**Work instructions**. Search the records below for "computer"; copy each line that has it.

(Material for this task Opens)

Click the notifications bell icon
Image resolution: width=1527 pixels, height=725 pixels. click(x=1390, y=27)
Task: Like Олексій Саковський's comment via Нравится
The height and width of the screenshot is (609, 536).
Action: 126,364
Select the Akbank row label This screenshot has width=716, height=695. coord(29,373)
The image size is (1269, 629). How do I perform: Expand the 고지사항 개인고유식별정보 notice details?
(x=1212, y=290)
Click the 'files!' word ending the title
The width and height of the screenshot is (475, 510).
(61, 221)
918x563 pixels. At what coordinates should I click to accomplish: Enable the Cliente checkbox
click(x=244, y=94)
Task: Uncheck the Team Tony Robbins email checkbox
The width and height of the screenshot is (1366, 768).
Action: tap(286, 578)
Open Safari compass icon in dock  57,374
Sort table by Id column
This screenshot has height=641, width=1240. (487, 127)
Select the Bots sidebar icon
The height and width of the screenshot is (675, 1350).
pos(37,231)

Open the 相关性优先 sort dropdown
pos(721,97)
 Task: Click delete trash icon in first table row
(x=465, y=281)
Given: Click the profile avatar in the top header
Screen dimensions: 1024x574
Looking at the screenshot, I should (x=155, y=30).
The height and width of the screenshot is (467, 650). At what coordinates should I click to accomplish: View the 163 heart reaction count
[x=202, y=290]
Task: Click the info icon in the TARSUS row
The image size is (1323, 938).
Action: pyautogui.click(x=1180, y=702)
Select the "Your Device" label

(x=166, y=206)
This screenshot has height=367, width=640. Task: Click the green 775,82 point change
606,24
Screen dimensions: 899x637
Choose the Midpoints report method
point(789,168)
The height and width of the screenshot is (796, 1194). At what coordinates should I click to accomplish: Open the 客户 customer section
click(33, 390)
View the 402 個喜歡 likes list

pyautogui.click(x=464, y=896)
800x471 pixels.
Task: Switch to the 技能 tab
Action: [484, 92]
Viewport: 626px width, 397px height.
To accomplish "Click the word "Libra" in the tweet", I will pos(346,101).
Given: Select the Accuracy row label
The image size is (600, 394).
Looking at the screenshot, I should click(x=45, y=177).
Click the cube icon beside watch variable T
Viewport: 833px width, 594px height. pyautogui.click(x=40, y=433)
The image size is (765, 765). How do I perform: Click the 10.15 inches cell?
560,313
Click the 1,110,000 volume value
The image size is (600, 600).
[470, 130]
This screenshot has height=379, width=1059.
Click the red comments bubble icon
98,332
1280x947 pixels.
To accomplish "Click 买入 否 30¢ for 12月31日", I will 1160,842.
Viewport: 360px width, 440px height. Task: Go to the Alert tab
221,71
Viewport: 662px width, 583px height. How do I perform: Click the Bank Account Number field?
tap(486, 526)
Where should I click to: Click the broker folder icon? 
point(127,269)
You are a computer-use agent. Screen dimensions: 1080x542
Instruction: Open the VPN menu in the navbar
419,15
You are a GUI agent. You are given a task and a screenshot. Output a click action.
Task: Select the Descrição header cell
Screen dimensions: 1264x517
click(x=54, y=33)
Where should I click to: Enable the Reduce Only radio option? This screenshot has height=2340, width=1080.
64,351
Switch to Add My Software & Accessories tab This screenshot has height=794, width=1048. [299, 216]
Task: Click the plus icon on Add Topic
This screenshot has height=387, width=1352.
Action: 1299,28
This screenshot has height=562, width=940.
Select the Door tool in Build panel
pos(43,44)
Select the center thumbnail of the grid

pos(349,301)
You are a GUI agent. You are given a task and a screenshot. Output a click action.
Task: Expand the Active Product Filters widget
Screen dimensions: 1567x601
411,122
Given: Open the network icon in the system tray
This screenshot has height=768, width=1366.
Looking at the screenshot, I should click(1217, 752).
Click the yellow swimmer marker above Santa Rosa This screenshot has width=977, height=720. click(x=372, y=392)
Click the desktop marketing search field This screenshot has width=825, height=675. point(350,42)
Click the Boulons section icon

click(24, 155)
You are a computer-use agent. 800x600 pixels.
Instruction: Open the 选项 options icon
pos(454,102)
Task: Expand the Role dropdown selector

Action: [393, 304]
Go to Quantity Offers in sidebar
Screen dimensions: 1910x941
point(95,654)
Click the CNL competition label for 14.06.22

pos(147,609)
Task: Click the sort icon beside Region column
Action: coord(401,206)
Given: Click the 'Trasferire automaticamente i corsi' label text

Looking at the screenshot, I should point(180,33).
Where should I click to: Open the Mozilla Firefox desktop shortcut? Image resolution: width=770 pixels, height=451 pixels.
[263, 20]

(Material for this task Closes)

**Answer for this exercise**.
You are a computer-use agent. Screen dimensions: 1080x542
You are a computer-use agent. 800x600 pixels.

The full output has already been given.